**WORK TASK:**
Single out the lines of the material that contain "search" and copy them.
[[ SOURCE DATA open ]]
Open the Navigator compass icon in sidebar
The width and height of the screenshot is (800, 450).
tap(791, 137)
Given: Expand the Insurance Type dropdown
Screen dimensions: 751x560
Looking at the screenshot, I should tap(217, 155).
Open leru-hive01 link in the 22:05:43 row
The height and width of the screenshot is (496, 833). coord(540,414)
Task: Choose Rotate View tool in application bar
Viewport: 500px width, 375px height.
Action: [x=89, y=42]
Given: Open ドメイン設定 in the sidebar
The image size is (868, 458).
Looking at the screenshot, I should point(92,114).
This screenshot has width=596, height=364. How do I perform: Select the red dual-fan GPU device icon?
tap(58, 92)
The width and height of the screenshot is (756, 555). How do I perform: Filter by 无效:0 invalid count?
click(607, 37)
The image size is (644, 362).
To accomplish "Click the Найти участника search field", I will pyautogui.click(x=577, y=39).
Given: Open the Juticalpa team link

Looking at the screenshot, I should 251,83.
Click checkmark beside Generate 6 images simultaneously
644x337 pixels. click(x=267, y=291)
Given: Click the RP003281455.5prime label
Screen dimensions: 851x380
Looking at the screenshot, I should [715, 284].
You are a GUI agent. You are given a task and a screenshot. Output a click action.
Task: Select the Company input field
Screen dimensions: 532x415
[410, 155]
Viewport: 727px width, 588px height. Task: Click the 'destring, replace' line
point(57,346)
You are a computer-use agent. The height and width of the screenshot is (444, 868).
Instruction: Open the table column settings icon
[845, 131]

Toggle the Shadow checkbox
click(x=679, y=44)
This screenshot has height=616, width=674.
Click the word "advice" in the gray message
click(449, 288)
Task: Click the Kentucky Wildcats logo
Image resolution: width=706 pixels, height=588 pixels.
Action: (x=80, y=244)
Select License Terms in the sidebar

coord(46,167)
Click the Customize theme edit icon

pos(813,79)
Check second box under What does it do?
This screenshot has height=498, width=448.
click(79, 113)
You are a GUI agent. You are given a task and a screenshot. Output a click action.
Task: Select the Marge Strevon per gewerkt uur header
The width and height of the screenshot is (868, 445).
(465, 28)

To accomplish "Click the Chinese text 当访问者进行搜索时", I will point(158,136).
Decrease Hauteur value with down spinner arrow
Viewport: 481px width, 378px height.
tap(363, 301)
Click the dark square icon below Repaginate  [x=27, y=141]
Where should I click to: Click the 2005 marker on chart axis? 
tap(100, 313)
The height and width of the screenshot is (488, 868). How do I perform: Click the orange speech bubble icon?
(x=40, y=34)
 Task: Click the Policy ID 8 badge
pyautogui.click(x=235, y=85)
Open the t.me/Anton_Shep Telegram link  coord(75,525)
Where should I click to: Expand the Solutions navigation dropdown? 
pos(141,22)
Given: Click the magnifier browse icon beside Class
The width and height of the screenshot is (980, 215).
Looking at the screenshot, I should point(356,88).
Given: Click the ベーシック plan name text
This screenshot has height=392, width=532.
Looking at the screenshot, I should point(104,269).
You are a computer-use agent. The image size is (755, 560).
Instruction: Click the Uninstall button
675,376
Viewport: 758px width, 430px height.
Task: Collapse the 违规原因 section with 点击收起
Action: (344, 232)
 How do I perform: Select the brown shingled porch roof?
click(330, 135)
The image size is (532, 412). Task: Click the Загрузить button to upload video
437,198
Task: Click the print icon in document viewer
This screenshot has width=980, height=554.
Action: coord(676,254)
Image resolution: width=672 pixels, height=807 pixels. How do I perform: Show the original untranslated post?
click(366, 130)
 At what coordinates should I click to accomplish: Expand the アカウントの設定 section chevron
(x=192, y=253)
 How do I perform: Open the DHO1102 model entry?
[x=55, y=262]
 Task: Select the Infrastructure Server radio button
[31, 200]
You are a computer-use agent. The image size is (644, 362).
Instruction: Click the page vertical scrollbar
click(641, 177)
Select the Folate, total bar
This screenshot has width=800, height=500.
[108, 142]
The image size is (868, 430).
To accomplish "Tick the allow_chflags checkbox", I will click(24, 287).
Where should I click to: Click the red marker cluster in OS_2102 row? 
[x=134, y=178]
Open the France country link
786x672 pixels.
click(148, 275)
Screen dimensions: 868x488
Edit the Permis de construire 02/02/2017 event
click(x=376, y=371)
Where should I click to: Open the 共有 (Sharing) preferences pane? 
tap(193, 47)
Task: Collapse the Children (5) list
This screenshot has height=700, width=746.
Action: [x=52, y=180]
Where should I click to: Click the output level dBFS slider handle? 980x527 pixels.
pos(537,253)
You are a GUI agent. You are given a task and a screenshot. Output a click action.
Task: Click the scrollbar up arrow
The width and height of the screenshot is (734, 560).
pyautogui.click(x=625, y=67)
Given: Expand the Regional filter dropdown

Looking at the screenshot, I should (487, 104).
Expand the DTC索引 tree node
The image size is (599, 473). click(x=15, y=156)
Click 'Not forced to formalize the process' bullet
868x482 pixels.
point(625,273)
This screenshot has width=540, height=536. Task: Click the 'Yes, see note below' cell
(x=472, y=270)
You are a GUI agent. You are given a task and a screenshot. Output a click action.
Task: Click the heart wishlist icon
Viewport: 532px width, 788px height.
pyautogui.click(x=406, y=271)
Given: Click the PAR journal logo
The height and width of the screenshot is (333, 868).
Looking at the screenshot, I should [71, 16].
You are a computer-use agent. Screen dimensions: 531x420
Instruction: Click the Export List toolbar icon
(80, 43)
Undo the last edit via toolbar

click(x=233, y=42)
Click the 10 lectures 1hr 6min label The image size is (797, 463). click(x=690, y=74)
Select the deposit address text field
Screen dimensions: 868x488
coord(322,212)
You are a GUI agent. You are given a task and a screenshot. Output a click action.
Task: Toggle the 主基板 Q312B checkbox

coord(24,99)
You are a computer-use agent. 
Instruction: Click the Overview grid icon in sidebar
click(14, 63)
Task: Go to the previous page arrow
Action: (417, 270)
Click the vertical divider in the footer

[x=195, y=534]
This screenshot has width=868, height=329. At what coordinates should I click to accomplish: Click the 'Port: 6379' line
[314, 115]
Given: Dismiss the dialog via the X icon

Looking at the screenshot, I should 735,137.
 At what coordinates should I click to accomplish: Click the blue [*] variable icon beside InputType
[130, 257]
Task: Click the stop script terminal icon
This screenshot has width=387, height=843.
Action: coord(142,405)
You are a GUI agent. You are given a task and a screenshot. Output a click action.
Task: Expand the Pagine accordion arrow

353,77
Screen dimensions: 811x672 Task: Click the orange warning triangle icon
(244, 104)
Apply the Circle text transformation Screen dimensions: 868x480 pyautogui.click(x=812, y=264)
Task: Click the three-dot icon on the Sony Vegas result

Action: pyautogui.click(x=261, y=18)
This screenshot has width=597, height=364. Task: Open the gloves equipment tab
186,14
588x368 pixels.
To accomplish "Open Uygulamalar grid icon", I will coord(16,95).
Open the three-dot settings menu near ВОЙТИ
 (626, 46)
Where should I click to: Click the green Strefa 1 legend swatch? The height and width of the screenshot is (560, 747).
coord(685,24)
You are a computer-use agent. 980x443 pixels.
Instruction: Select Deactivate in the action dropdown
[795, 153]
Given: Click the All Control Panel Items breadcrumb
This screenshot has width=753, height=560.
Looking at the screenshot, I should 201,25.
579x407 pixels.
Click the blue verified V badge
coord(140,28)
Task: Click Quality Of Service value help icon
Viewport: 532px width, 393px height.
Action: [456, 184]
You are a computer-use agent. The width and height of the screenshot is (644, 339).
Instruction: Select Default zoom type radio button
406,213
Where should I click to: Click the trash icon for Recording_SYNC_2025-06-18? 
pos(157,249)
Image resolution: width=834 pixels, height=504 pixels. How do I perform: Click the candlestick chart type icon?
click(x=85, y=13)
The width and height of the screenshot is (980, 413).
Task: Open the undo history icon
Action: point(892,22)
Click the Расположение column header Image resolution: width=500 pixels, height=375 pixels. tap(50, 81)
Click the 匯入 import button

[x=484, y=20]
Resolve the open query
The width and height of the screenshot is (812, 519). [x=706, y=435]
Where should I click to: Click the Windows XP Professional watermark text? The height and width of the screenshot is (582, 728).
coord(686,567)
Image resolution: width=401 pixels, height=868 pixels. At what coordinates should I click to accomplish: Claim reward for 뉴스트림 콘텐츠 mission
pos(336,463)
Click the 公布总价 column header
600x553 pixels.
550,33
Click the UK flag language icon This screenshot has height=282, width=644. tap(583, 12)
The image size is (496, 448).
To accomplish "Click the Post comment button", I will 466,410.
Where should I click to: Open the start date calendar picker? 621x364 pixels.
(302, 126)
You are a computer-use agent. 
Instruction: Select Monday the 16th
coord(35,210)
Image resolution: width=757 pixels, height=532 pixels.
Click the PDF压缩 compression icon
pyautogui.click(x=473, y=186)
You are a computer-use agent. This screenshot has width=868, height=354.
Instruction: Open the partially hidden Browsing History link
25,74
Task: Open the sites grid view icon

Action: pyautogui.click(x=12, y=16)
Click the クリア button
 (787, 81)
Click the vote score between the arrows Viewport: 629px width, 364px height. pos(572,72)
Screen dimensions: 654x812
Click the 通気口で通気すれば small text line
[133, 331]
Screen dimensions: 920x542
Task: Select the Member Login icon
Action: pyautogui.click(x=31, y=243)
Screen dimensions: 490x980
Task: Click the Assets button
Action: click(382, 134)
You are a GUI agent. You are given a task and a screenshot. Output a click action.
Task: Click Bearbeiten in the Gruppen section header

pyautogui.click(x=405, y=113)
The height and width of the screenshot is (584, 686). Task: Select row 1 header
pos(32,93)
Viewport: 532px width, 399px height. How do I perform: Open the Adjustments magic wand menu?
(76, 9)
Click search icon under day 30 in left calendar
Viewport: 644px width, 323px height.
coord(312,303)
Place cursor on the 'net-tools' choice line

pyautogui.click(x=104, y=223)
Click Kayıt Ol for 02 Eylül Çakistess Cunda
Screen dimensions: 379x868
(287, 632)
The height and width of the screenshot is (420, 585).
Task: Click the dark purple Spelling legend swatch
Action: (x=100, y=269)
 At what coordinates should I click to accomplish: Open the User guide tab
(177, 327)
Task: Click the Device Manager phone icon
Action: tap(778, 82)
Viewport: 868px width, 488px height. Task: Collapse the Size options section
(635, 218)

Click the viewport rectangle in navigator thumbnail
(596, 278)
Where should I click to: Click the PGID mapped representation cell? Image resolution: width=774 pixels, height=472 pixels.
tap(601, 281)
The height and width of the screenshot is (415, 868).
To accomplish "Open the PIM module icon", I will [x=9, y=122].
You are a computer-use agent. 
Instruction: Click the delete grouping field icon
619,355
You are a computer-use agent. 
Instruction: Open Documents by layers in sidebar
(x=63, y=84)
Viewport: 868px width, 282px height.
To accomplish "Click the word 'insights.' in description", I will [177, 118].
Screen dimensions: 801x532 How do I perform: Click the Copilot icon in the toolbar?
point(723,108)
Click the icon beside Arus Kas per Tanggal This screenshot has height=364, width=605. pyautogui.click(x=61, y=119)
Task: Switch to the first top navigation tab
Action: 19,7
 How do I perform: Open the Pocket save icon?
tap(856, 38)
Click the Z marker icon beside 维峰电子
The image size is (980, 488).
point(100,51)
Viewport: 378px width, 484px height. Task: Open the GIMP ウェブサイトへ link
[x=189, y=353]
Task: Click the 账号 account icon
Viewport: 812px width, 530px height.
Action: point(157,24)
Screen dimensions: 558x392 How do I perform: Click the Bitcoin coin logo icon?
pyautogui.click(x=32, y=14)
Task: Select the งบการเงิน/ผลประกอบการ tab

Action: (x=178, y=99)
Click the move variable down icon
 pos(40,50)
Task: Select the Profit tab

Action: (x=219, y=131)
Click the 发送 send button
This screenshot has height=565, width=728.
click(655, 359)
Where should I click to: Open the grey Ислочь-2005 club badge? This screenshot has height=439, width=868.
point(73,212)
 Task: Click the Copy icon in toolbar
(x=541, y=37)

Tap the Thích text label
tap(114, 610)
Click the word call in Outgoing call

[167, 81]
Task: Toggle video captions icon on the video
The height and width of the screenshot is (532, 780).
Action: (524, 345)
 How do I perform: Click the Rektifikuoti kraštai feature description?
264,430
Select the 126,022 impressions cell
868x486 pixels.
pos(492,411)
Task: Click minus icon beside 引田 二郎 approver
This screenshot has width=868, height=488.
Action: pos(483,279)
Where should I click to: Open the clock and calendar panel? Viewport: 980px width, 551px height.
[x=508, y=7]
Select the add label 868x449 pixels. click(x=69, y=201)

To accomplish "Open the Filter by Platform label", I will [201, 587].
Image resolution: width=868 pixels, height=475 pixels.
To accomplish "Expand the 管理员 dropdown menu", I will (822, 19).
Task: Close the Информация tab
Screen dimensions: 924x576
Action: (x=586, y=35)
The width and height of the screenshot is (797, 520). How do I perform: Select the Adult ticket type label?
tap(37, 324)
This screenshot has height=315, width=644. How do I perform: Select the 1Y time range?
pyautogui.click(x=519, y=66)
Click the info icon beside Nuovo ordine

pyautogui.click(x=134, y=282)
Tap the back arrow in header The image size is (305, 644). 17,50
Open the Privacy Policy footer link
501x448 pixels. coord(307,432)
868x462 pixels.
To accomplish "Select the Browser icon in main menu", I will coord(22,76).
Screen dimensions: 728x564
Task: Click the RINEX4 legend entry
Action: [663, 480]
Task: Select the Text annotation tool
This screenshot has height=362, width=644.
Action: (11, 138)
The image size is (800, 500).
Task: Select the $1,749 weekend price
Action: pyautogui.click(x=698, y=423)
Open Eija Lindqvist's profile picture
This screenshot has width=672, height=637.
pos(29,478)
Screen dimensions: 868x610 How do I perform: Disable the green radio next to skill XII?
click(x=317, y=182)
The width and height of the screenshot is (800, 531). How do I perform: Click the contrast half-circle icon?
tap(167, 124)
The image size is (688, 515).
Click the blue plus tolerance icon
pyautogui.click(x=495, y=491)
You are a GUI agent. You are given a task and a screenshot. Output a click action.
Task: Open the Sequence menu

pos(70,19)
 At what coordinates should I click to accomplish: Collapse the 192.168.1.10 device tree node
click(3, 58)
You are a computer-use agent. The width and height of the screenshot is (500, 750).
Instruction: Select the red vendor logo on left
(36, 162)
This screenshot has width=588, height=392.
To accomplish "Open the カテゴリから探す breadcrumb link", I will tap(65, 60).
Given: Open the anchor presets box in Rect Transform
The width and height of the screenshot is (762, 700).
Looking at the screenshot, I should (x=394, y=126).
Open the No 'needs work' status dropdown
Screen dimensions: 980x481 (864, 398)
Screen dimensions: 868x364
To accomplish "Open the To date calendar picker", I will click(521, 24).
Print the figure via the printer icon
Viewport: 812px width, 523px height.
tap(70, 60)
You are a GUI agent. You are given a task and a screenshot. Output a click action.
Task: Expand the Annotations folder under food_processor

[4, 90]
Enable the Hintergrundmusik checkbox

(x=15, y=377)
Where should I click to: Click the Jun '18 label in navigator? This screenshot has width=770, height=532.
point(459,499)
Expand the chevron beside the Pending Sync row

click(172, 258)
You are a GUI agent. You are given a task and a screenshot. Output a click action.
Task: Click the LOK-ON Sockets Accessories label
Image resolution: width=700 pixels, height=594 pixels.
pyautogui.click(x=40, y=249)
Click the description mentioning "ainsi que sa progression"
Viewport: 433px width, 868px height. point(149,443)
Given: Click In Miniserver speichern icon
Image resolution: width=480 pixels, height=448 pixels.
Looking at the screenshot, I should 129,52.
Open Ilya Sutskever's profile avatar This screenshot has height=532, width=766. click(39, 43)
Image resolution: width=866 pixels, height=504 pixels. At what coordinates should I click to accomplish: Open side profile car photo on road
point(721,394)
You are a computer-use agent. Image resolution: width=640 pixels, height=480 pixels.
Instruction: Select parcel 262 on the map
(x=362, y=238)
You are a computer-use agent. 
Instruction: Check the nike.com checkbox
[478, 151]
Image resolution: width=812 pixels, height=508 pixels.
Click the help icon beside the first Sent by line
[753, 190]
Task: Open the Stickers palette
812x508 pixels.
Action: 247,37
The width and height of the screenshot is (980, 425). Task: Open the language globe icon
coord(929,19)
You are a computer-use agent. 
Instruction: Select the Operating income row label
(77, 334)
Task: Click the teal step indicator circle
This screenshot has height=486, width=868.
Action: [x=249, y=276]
[[ SOURCE DATA closed ]]
**SOLUTION TO THIS TASK:**
To accomplish "Click the Найти участника search field", I will pyautogui.click(x=577, y=39).
Click search icon under day 30 in left calendar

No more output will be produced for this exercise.